House Bill 183 would require Ohio K-12 schools and colleges to mandate that students could only use the bathroom or locker room that matches their sex assigned at birth. Slightly more than 30 people provided proponent testimony after more than a hundred people submitted opponent testimony last week.
“Allowing males access to female bathrooms and privacy facilities makes young women and girls less safe,” Ohio State Board of Education Member Brendan Shea said Wednesday in front of the House Higher Education Committee. “If we teach children that the world should conform to their subjective identity or preference, they’ll become bitter and miserable and never live up to their God-given potential.”
State Rep. Joe Miller, D-Lorain, asked Shea if he was concerned about trans youth and their safety, saying, “I’m not getting that vibe from you.”
“I’m not primarily concerned about those who identify as transgender individuals,” Shea said. “I’m primarily concerned about boys walking into the opposite sex, a women’s bathroom or locker room, with nefarious intent.”
Forty-two percent of transgender and nonbinary students were prevented from using the bathroom that aligned with their gender and 36% couldn’t use the locker room that aligned with their gender, according to Ohio’s 2021 state snapshot by GLSEN, which examines the school experiences of LGBTQ middle and high school students.
Nearly 1 in 5 transgender and nonbinary young people attempted suicide in the past year, according to the Trevor Project’s 2023 survey of mental health of LGBTQ youth.
The American Medical Association officially opposes policies preventing transgender individuals from accessing basic human services and public facilities consistent with gender identity.
State Rep. Phil Robinson, D-Solon, asked Shea how this bill would be enforced.
“I think the interest in having a law like this on the books, like many things, you are likely to see less of it,” Shea said. “The goal would not be to have someone at every door, but the goal would be to prevent problems like this.”
Kara Ayers, the parent of 12 and a 14-year-old daughters, said this bill is about the safety of students.
“There is nothing comfortable or safe for prepubescent or post pubescent children being subjected to exposure and shared spaces with the opposite sex,” she testified. “There is nothing that feels “safe” about that.”
Robyn Houze, a parent in the Olentangy Local School District, said post-puberty girls want privacy in the bathroom.
“Many girls want privacy as to when they are on their period from other girls who too are dealing with the same challenges,” she said. “Try to imagine what it’s like to have a teenage boy walk in the restroom beside you and occupy the stall next to you. A boy who will never have to change his feminine pad at school.”
Miller, who asked most of the questions Wednesday, pointed out during the committee hearing that all the proponents who came to testify were adults. Some students came to testify in opposition last week.
“That, to me, is a big red flag because I think there is a chasm between us old people and the youth that are really the ones who are going to the bathrooms,” he said.
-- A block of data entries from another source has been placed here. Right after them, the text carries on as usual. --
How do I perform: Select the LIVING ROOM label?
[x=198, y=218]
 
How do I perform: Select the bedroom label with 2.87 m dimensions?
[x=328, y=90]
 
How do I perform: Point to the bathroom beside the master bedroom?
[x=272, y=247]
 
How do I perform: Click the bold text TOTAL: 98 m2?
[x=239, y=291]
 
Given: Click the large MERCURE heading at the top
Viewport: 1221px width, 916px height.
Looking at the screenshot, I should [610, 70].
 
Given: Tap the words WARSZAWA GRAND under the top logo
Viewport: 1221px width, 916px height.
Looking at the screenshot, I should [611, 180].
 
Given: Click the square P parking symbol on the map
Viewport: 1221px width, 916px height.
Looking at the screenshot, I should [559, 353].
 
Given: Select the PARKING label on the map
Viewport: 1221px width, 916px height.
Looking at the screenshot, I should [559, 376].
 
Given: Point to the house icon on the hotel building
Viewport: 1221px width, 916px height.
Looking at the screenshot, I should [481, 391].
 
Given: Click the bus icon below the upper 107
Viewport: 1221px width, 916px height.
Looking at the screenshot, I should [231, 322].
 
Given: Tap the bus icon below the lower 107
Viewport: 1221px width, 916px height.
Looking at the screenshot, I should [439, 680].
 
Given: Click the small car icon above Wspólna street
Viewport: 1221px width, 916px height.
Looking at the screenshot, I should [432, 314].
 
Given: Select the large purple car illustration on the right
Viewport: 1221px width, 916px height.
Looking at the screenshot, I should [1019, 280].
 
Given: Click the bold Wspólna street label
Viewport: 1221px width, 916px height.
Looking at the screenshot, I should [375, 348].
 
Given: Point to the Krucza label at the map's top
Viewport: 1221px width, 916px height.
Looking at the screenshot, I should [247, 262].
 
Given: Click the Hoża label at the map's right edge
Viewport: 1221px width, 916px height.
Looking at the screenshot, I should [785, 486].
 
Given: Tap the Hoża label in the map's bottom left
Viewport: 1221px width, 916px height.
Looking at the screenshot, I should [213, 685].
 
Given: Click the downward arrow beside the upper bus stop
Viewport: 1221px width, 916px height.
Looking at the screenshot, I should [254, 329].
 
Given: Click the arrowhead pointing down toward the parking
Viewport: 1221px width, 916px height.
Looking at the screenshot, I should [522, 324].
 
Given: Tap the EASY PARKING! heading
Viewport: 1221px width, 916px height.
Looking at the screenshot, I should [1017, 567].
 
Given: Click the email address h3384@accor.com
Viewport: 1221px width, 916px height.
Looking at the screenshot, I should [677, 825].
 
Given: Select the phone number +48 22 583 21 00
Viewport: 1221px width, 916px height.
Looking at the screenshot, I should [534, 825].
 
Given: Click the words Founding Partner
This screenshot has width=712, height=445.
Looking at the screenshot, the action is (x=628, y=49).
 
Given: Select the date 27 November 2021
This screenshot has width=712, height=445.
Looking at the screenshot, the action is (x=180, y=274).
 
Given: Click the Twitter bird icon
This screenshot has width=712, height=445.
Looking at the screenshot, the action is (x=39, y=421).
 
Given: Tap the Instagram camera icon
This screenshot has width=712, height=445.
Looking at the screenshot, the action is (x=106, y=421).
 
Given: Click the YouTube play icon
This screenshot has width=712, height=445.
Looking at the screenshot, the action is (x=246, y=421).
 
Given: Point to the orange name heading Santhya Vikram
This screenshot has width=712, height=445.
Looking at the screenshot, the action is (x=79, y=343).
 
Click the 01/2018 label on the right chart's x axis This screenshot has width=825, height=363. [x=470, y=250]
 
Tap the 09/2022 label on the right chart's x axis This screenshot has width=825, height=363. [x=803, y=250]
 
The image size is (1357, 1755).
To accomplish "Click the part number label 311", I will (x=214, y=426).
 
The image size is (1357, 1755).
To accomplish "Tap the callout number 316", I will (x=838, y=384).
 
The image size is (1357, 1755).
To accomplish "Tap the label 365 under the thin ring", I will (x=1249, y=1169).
Incidents involving Rachel Glines, a transgender Xenia woman, were brought up many times by proponents during Wednesday’s meeting.
Glines received permission to use the women’s locker room at the Greater Dayton YMCA locations, but Xenia police received many complaints of a naked man in the women’s locker room at the Xenia YMCA branch.
Three witnesses who testified in court said they did not see Glines’ genital area because it was either hidden by other body parts or the women left the locker room, and the court ultimately found Glines not guilty of public indecency charges earlier this year.
Janell Holloway told the House Higher Education Committee how she encountered Glines in the locker room after a swim last September.
“Standing, facing my locker and with my fumbling fingers trying to open my combination lock, I felt internal panic as I was trying to protect myself and get away,” Holloway recalled during her testimony.
Angelina Drollinger shared the experience she and her two teenager daughters had in the locker room with Glines in November.
“Terrified, I took a few steps back and called out for my girls to not leave their shower stalls. … I was absolutely shaking inside and for lack of a better word, freaking out,” she testified.